[Given exercise]:
Please put the lines between the one holding "Task: Click 调整图像曝光度 (Adjust Exposure) icon" and the one holding "Action: [68, 122]", inclusive, into a Markdown table with the columns Row and Line. Leave out blank lines.

[Input material]:
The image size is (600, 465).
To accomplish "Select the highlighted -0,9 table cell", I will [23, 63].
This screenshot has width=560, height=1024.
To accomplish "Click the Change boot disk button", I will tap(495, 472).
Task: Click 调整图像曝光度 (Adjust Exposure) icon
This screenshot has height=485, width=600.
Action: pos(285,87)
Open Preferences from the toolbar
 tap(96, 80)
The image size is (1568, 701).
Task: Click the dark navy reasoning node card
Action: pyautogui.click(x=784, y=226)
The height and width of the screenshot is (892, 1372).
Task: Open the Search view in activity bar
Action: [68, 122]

---

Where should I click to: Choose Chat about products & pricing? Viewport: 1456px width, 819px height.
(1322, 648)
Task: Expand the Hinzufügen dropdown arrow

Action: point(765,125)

==

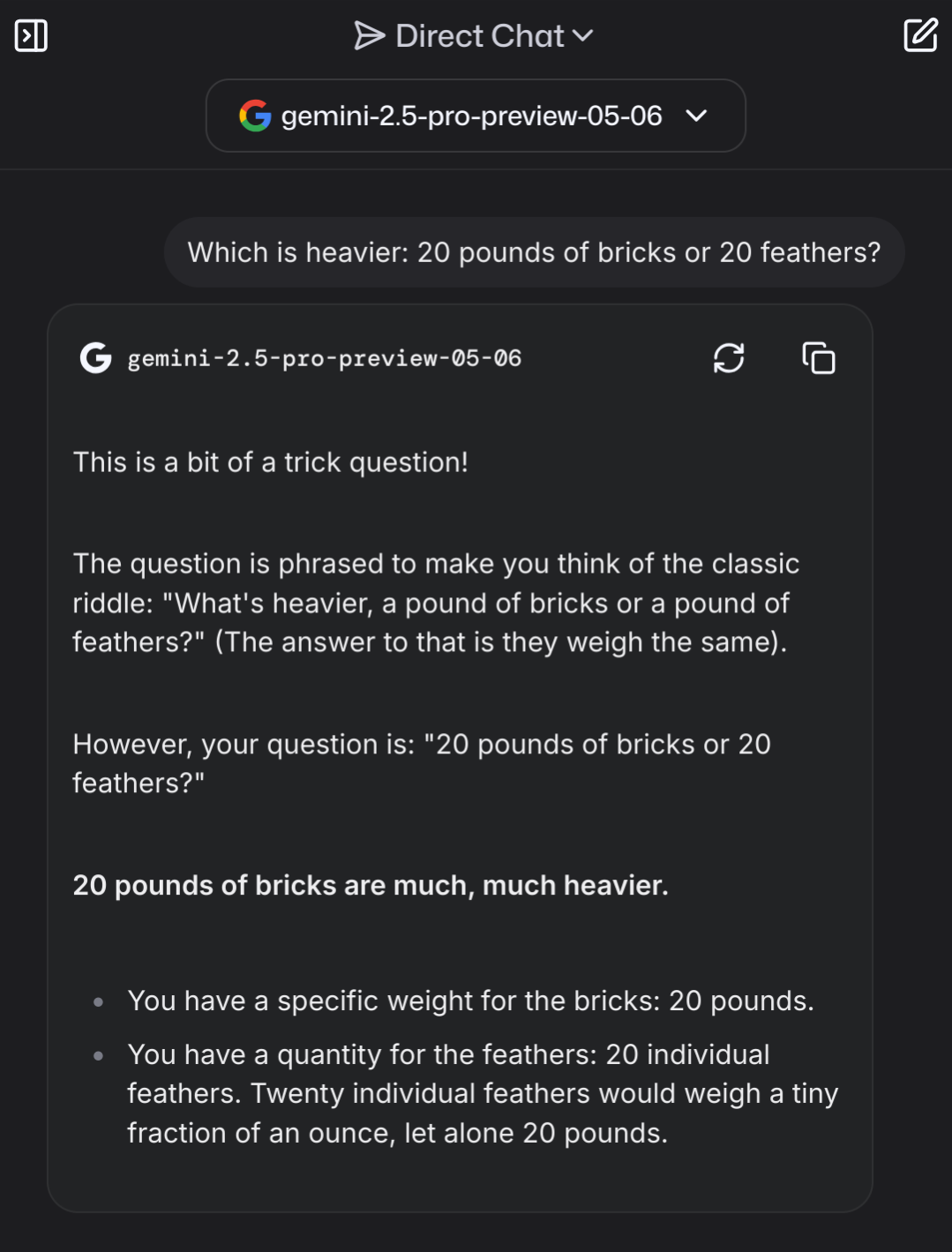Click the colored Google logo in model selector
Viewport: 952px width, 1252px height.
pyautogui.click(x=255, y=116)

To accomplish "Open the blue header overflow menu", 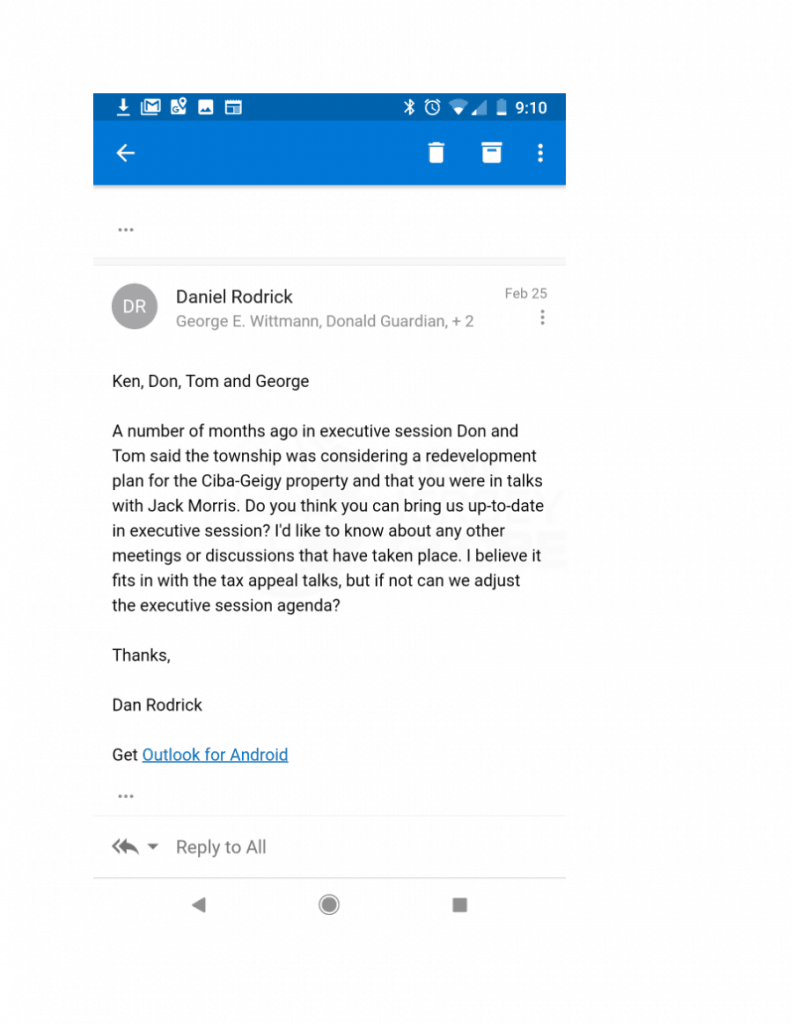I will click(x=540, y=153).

[The answer]:
| Row | Line |
|---|---|
| 1 | Task: Click 调整图像曝光度 (Adjust Exposure) icon |
| 2 | This screenshot has height=485, width=600. |
| 3 | Action: pos(285,87) |
| 4 | Open Preferences from the toolbar |
| 5 |  tap(96, 80) |
| 6 | The image size is (1568, 701). |
| 7 | Task: Click the dark navy reasoning node card |
| 8 | Action: pyautogui.click(x=784, y=226) |
| 9 | The height and width of the screenshot is (892, 1372). |
| 10 | Task: Open the Search view in activity bar |
| 11 | Action: [68, 122] |